* _Passage to read_:
————

It has offices in every large city, and numbers 80 of the world’s 100 largest banks among its clientele, not to mention various investment funds, insurance companies, even governments. Faichnie’s team comes from Pakistan, China, India, the U.S. and three eastern European countries, “All of them Canadian citizens.”

Canadian Beauty

Young people come to Toronto “because stuff is happening here.” Math prodigies flock to Algorithmics because they hate rigid working hours as much as they do suits and ties.

They wear eccentric clothes, headphones blaring jazz or heavy metal. “We come up with unconventional ideas here, real innovations,” says Faichnie. Two buildings down, in the old warehouse next door, is where Ron Dembo has his office.

Tall and lean, appearing much younger than his years, Dembo used to be a math professor at Yale University before moving here and founding Algorithmics. Since selling the company, though, he doesn’t need to work anymore. “Now I can do what I really want.” And that is saving the environment, an issue of all-consuming importance in Canada. Dembo helps cities, firms and private individuals reduce their carbon footprint, or else compensate for it through ecological projects.

His new, nonprofit company is called Zerofootprint. Its goal: to reduce humanity’s environmental impact. Every individual leaves traces behind that alter the world. And that includes Toronto. “But you can easily get misled in this city; just look at all the natural beauty.” And that is key to understanding Canada. He starts describing the route to his farm.

On the way, golf courses fly past. In the province of Ontario alone, whose capital is Toronto, there are 876 of them. In Cottage County, city dwellers have bought up farms by the tens of thousands. On weekends they head out here, anxious to relax. Many of the restaurants are top-notch, the village boutiques, upmarket.

————

* _Recorded data_:
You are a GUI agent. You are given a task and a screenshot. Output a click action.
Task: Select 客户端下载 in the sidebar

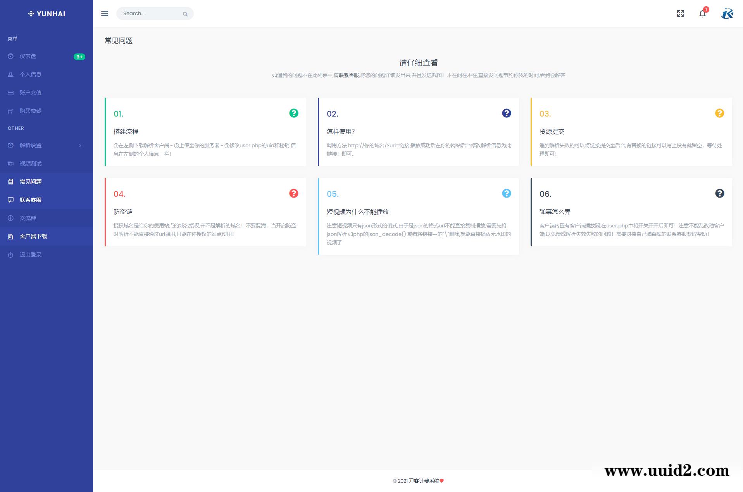pyautogui.click(x=33, y=236)
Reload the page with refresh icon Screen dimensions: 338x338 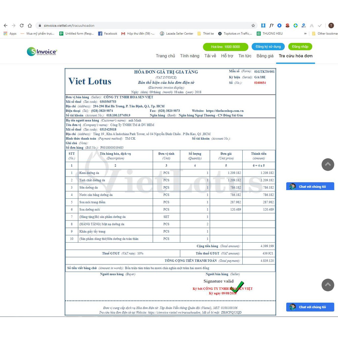click(x=22, y=25)
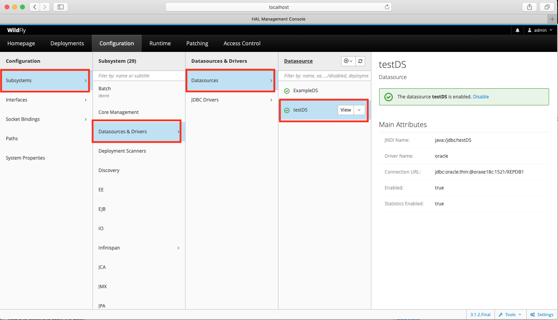Click the Share icon in Safari toolbar
The height and width of the screenshot is (320, 558).
click(529, 7)
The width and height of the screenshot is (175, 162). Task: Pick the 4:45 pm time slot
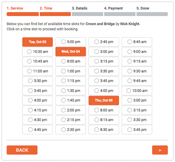tap(38, 130)

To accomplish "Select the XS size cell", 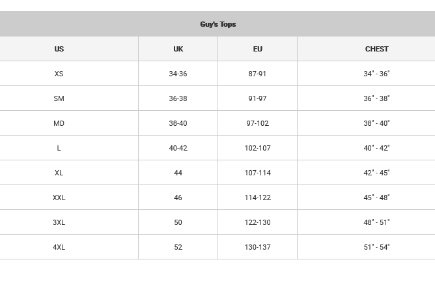I will click(59, 74).
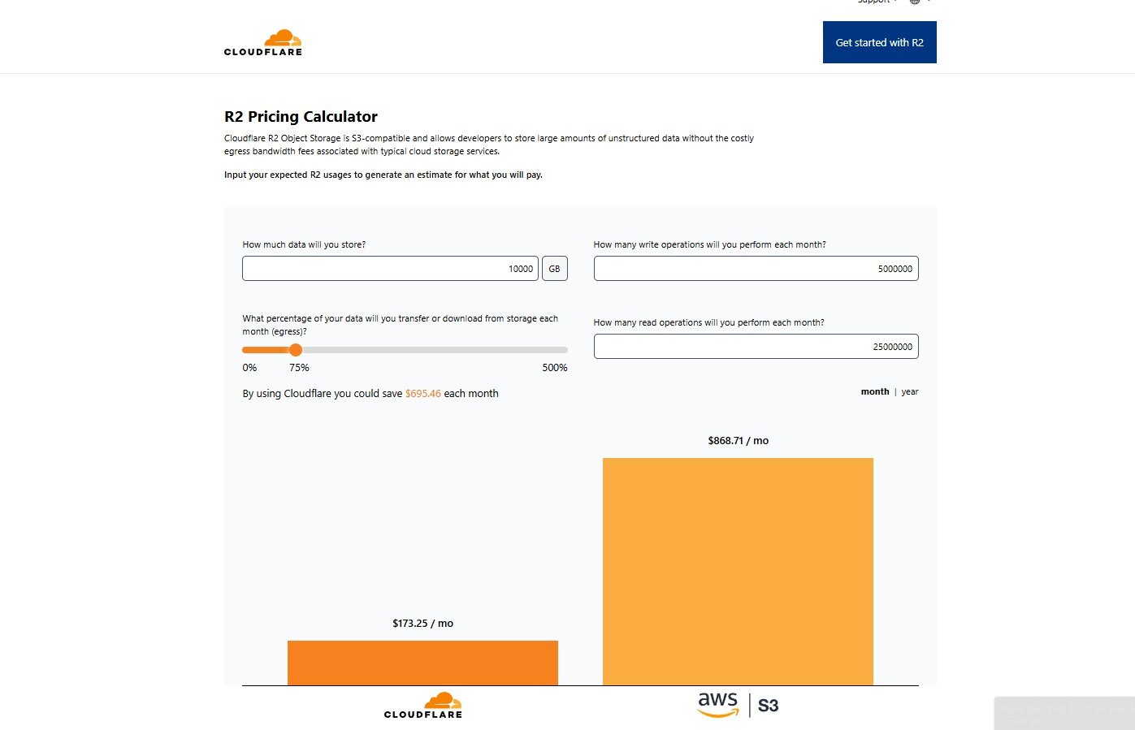Image resolution: width=1135 pixels, height=730 pixels.
Task: Click the $695.46 savings amount
Action: pos(422,393)
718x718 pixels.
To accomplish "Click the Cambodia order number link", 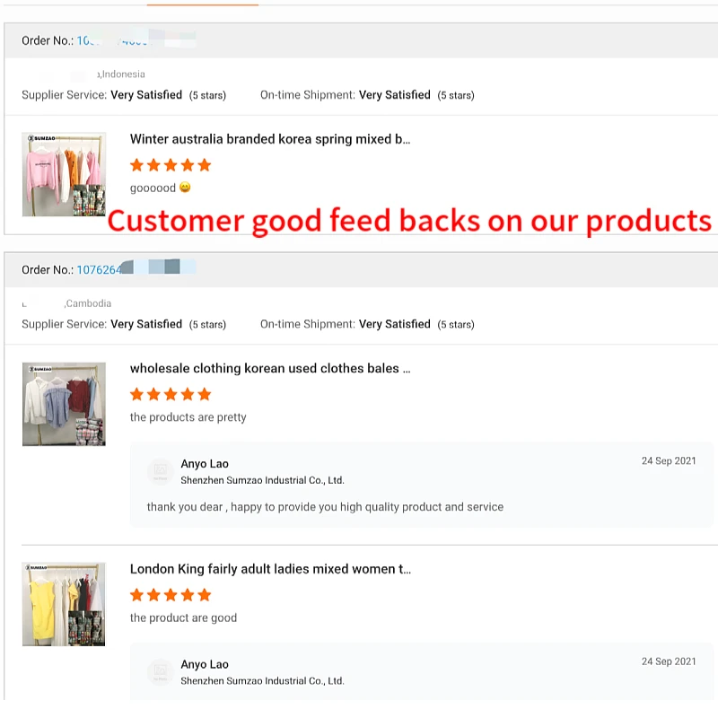I will click(x=99, y=269).
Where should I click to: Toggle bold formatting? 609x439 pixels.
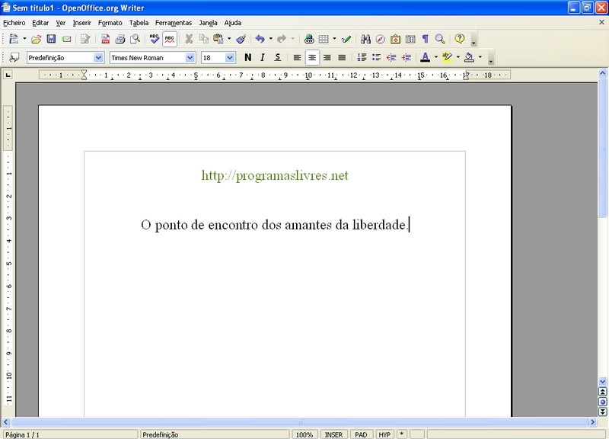[x=248, y=57]
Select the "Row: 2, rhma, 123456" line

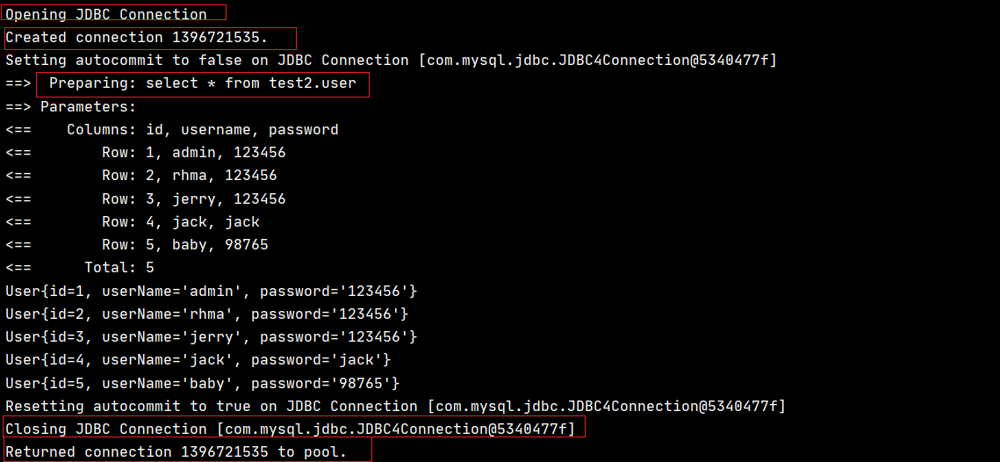coord(189,176)
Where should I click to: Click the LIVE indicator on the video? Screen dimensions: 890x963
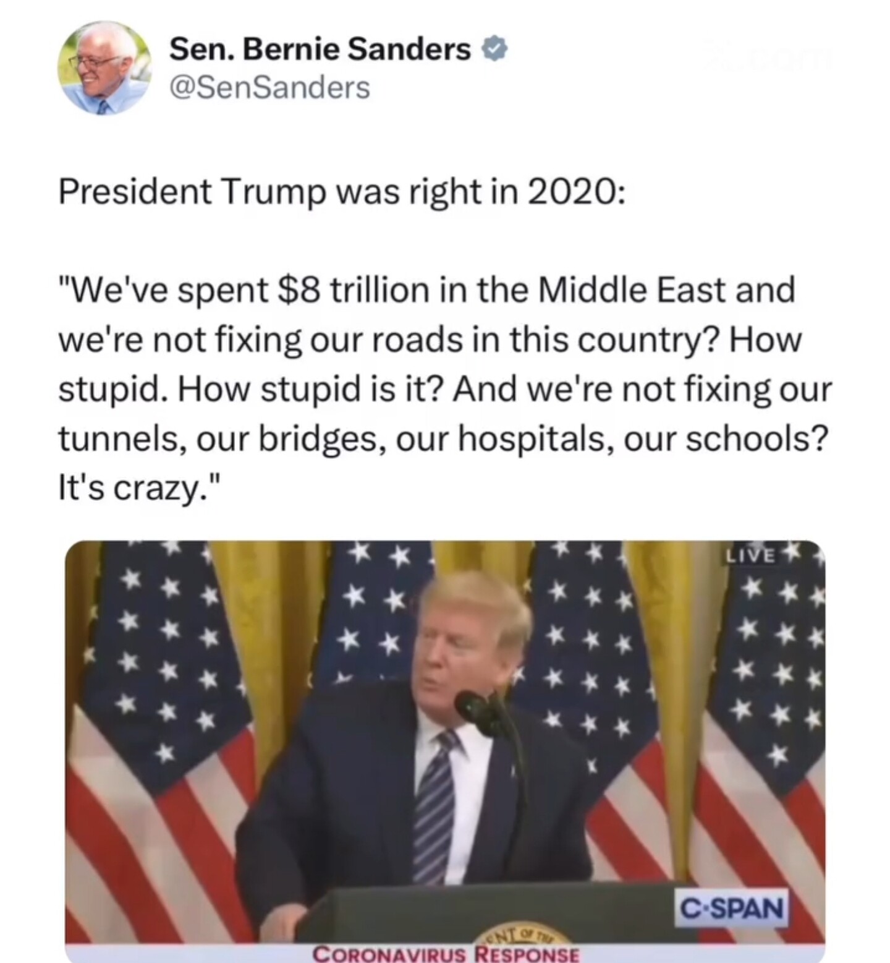tap(750, 555)
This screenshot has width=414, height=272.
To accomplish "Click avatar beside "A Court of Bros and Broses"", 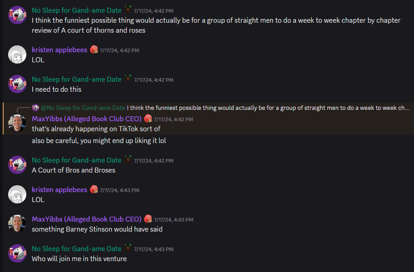I will pyautogui.click(x=17, y=165).
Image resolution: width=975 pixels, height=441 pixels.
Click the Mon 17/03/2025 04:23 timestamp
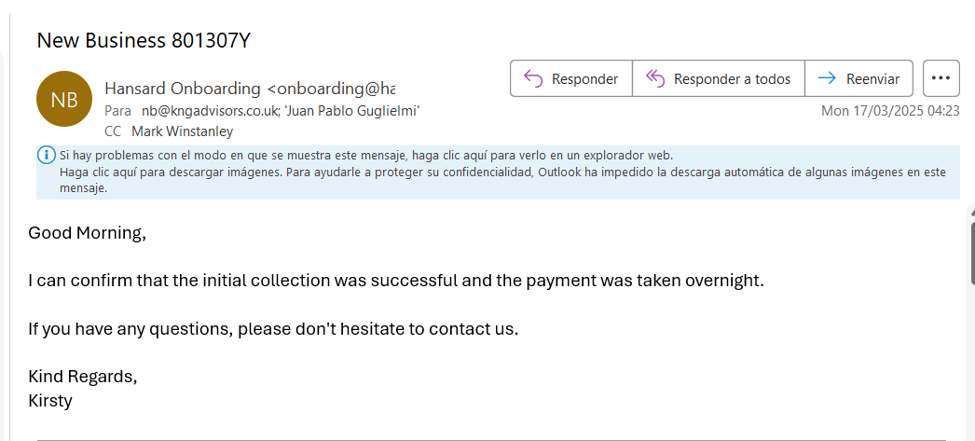tap(889, 111)
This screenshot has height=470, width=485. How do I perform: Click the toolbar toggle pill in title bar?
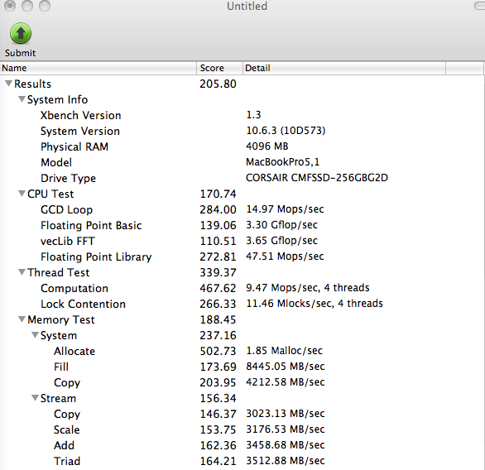(x=479, y=6)
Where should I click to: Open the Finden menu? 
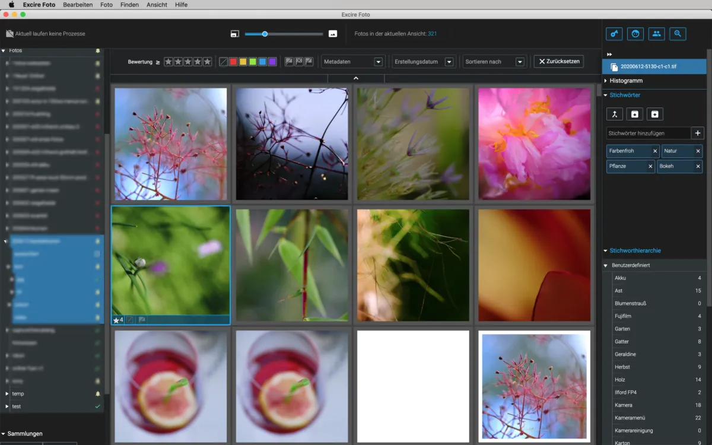click(x=129, y=5)
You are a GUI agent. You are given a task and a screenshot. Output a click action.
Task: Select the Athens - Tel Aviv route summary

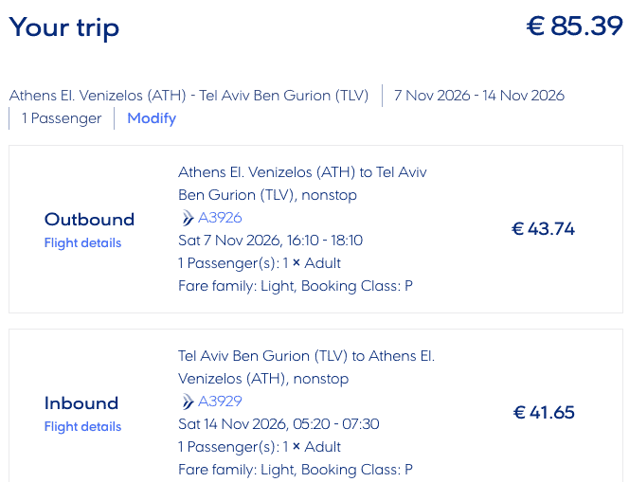189,96
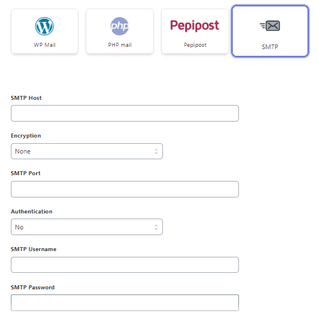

————

* _Task list_:
1 – Rewrite the stretch of the article about Toronto from "His new, nonprofit" through "village boutiques, upmarket.", putting "country clubs" in place of "golf courses".
2 – Continue the article about Toronto from the point where it stops.

* _Expected results_:
1 –
His new, nonprofit company is called Zerofootprint. Its goal: to reduce humanity’s environmental impact. Every individual leaves traces behind that alter the world. And that includes Toronto. “But you can easily get misled in this city; just look at all the natural beauty.” And that is key to understanding Canada. He starts describing the route to his farm.

On the way, country clubs fly past. In the province of Ontario alone, whose capital is Toronto, there are 876 of them. In Cottage County, city dwellers have bought up farms by the tens of thousands. On weekends they head out here, anxious to relax. Many of the restaurants are top-notch, the village boutiques, upmarket.

2 –
Canadian Beauty

Cottage County, which extends hundreds of miles northwards towards Lake Huron, is reminiscent of the Côte d’Azur. Dembo grows soybeans on his farm; he has a small vegetable and herb garden, and apple trees. It is an idyllic weekend retreat, a house with five doors opening to the outside. Squirrels frolic everywhere. The neighboring farm is in view, less than half a mile away. Such stillness, a rare sense of absolute peace.

Then a cell phone rings somewhere, and the illusion is shattered. Further northeast lies Algonquin National Park. One look at the gigantic mixed forest, and it’s clear this wasn’t planted. It’s been here forever. Buck, doe and beaver are frequent sights, and so are raccoon. In the early morning, fallow deer approach to within 10 yards of the cottage on the shore of the Lake of Bay. Buck and doe stand watching, hardly moving a muscle.

Standing. Waiting. Nothing happens. A few minutes later they disappear quietly into the thicket. But not everyone can be a trapper. Onward to Montreal. The city sits on an island in the St. Lawrence Seaway. One thing is clear from the outset: hardly anyone here rushes into the office with coffee cup in hand – people savor their coffee sitting down.

Canadian Beauty

Stroll as opposed to scurry. The people appear almost Mediterranean, call themselves “ latins,” the northernmost southerners dress à la parisienne. Old buildings are everywhere, and the old city center even has cobblestones. The language, Québécois, sounds more French than French itself, and is strangely eccentric.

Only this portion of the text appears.